◆ **WORK ORDER**
Please filter the listing for the string "icon" and copy each matching line.

◆ **RECORDS FOR THE TASK**
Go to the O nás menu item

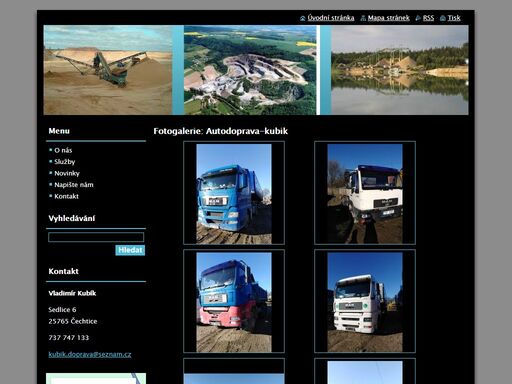[x=63, y=150]
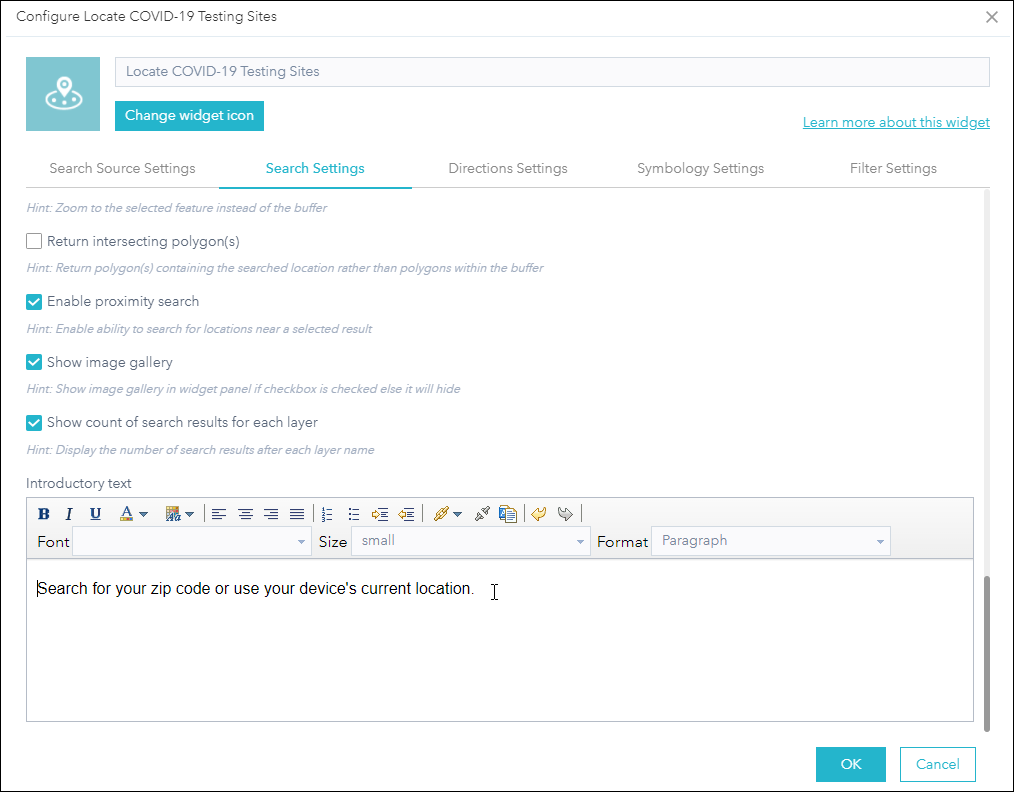
Task: Uncheck the Return intersecting polygon(s) option
Action: 33,241
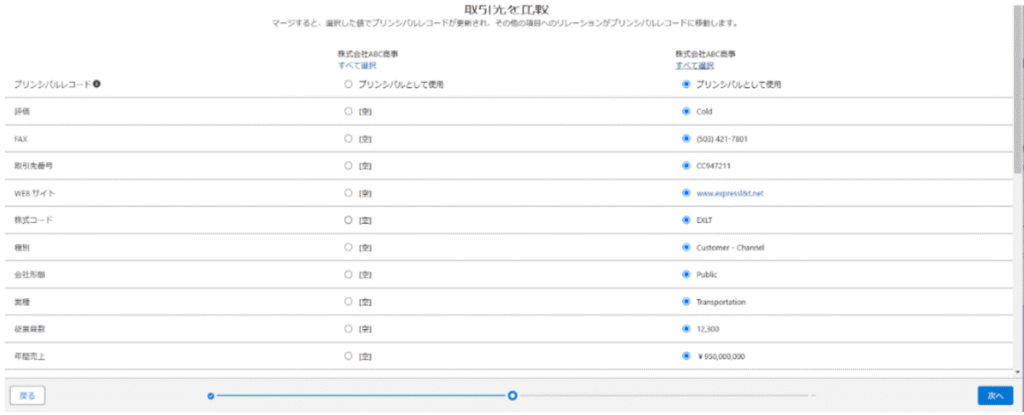Click the 次へ next button
This screenshot has height=415, width=1024.
(x=994, y=396)
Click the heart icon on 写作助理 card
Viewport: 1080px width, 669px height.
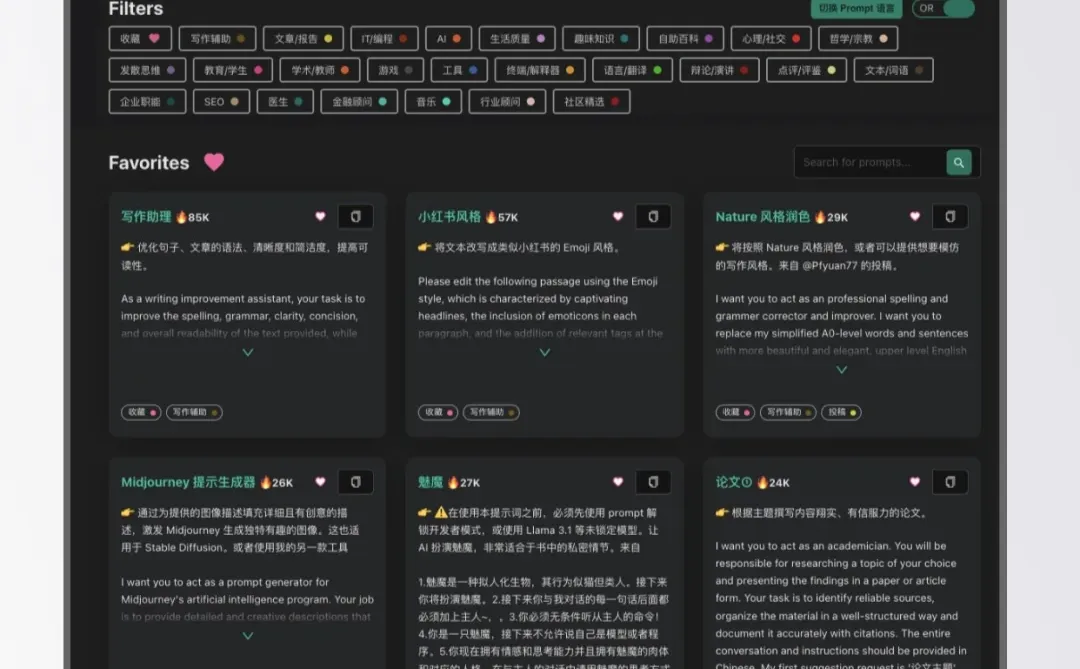(320, 215)
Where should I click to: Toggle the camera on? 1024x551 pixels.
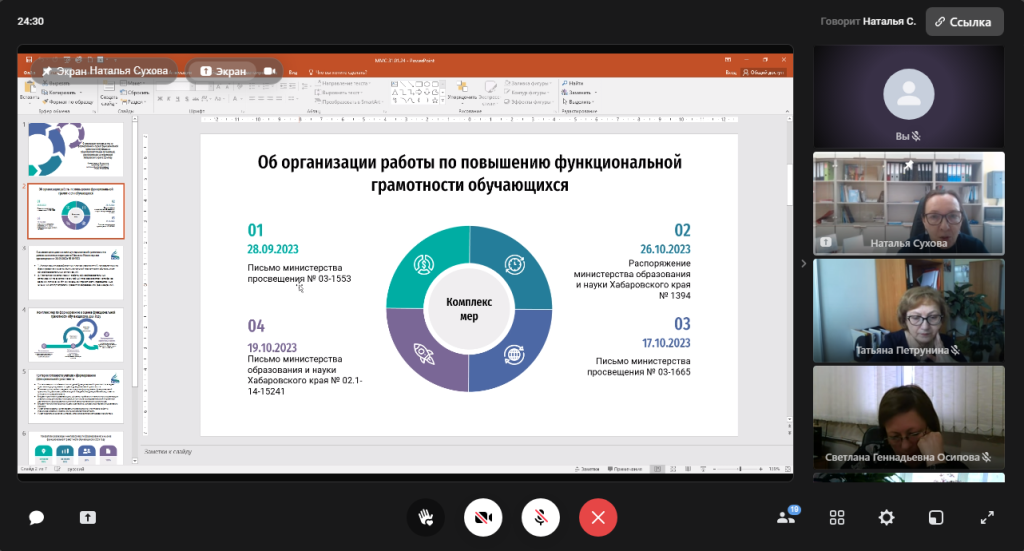tap(483, 517)
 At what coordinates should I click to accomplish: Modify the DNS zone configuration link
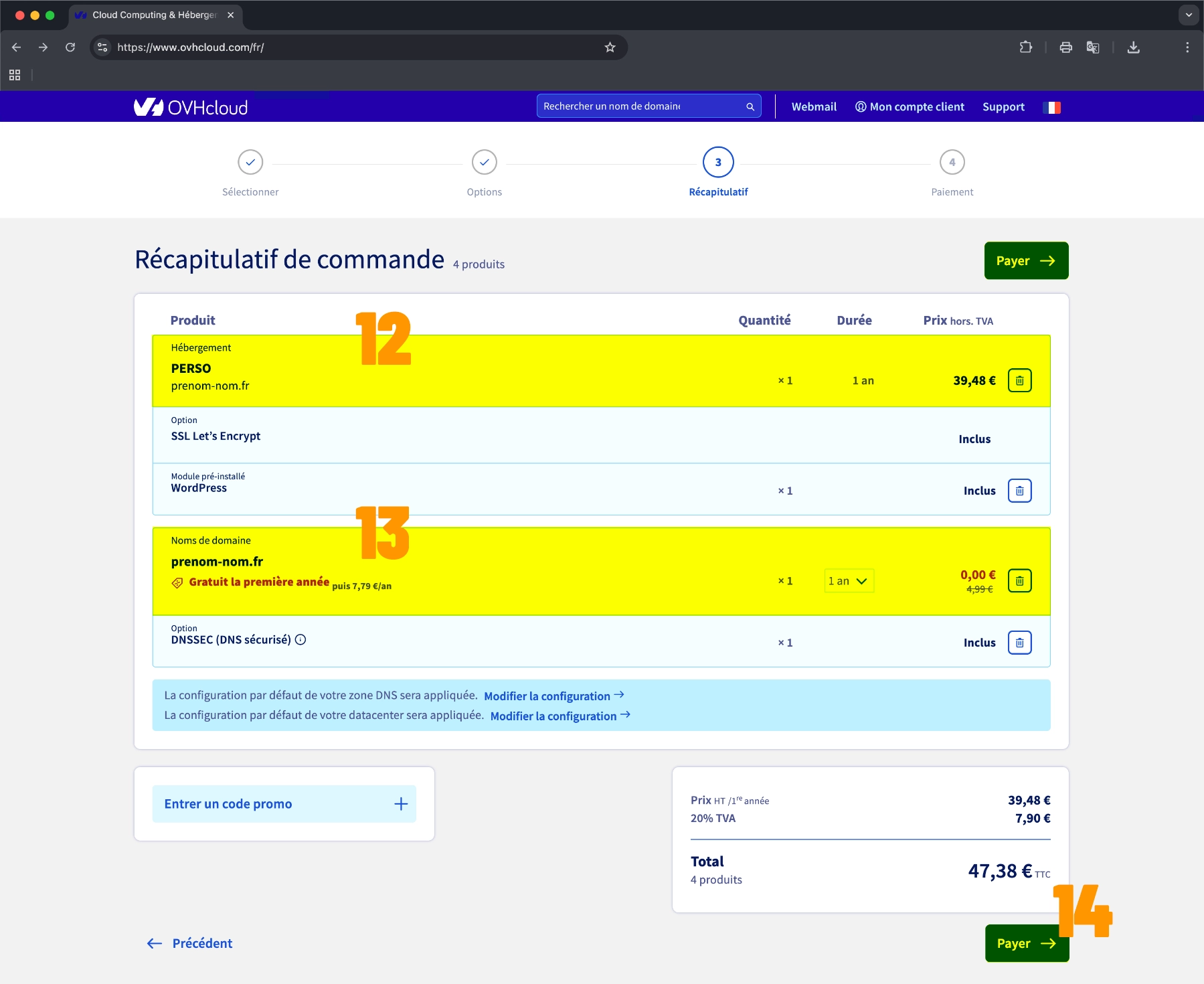(553, 696)
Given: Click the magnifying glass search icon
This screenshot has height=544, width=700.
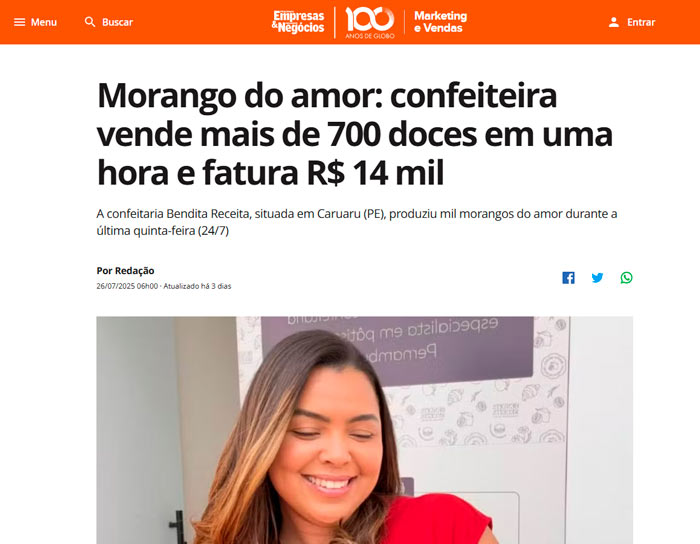Looking at the screenshot, I should [x=90, y=22].
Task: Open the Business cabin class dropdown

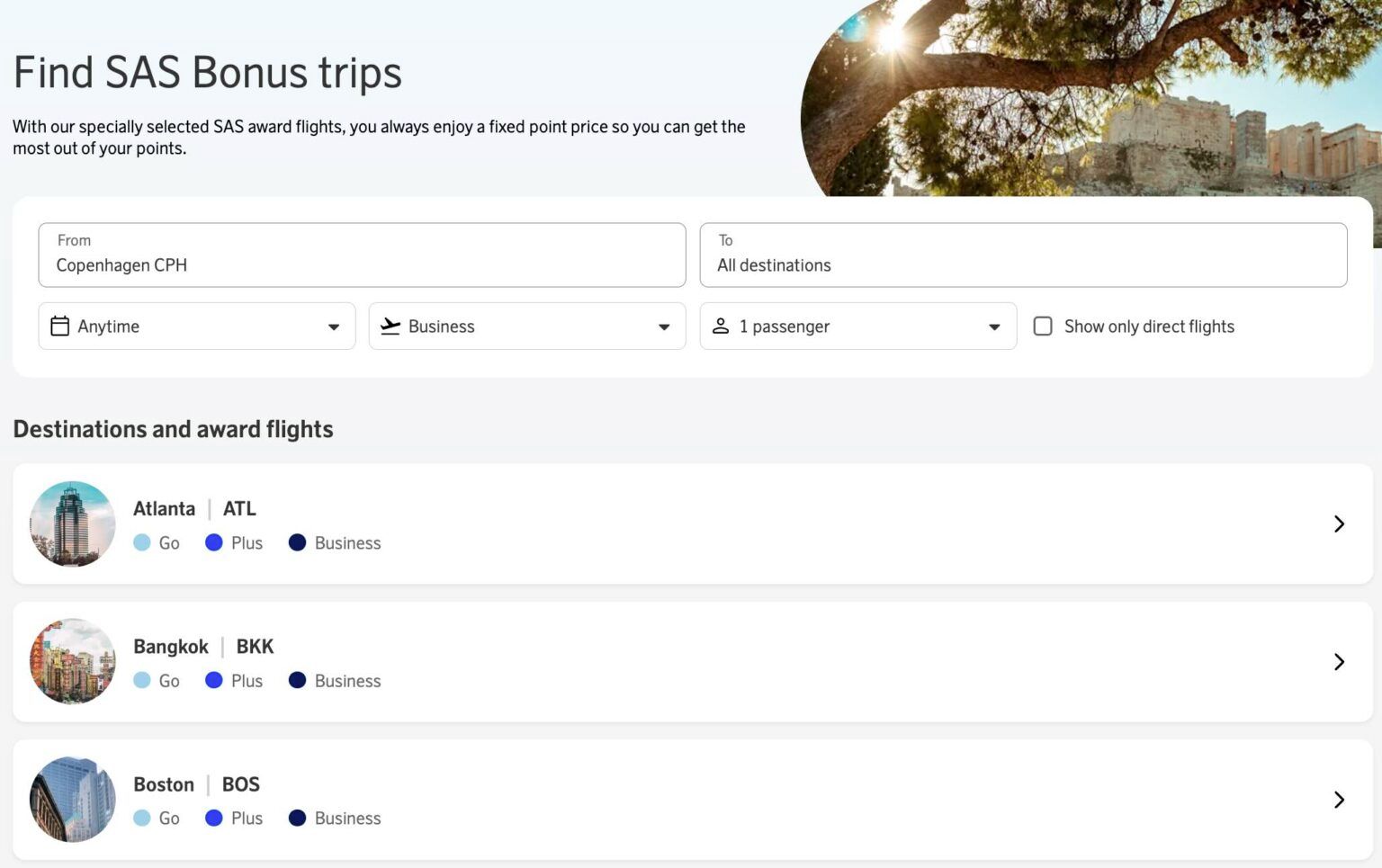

◆ **OUTPUT BELOW**
Click the heart icon on 写作助理 card
Given: Click the magnifying glass search icon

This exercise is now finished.